-- Supplied information start --

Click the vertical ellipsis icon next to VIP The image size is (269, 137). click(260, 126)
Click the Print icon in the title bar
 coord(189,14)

-- Supplied information end --
-- Supplied information start --

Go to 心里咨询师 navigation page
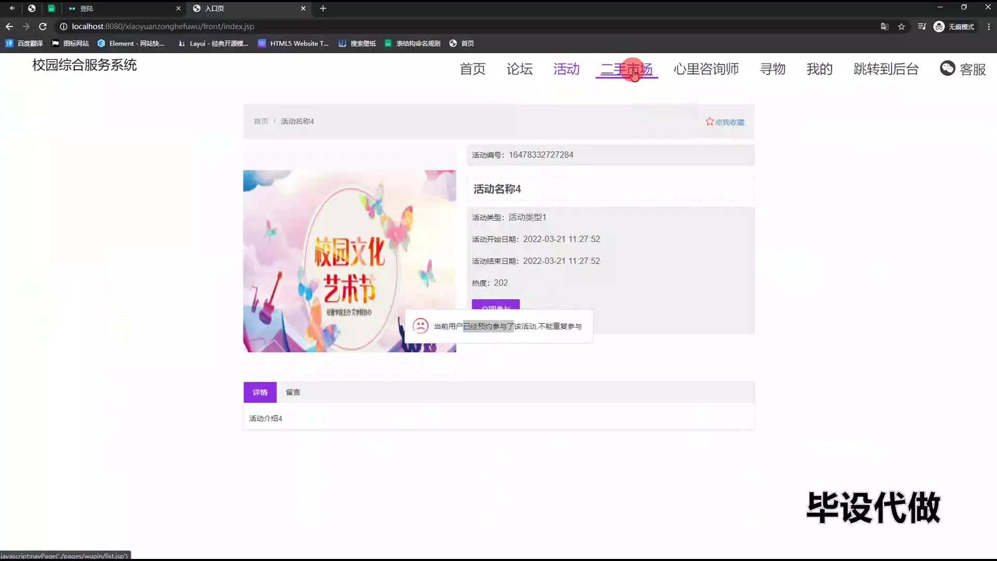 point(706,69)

-- Supplied information end --
-- Supplied information start --

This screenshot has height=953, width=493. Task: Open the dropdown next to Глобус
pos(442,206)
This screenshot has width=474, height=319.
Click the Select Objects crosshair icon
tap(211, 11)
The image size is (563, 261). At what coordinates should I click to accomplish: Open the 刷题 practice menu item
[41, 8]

-- Supplied information end --

Task requirements
Recast the records from the line with "Click the vertical" to the line with "coord(189,14)" as a JSON list of strings, one string per line, leaving out blank lines.

Solved problem
[
  "Click the vertical ellipsis icon next to VIP The image size is (269, 137). click(260, 126)",
  "Click the Print icon in the title bar",
  " coord(189,14)"
]